##### Raw data #####

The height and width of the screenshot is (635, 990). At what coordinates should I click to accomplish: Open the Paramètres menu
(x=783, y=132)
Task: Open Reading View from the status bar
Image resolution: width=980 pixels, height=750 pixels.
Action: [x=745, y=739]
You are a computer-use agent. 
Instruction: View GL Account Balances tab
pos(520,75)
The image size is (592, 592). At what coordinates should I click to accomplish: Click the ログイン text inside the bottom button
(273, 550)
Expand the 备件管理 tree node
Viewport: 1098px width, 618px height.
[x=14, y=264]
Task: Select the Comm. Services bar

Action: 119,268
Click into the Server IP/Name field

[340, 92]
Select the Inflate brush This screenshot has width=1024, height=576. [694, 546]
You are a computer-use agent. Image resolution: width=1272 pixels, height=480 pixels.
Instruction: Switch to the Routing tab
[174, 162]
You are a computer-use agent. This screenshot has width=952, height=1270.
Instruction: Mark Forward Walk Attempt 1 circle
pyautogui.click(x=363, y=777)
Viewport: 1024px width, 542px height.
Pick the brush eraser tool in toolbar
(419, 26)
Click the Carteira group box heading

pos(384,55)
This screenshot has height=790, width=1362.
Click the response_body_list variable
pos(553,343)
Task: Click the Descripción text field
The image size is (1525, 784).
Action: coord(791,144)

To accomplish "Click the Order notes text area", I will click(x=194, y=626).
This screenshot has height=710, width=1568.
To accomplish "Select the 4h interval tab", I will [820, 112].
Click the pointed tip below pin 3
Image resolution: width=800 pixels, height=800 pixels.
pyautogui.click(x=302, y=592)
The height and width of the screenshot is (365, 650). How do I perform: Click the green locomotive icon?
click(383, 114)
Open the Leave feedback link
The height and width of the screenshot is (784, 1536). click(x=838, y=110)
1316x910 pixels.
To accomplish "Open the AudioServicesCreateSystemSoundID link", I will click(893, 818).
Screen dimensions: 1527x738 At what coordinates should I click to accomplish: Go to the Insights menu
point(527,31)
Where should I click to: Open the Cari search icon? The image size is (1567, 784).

#####

→ **Exercise instructions**:
From the records above, copy each line in which the string "agent" occurs.

→ **Finished exercise**:
You are a computer-use agent. 
You are a computer-use agent. Image resolution: width=1272 pixels, height=480 pixels.
You are a computer-use agent. This screenshot has width=952, height=1270.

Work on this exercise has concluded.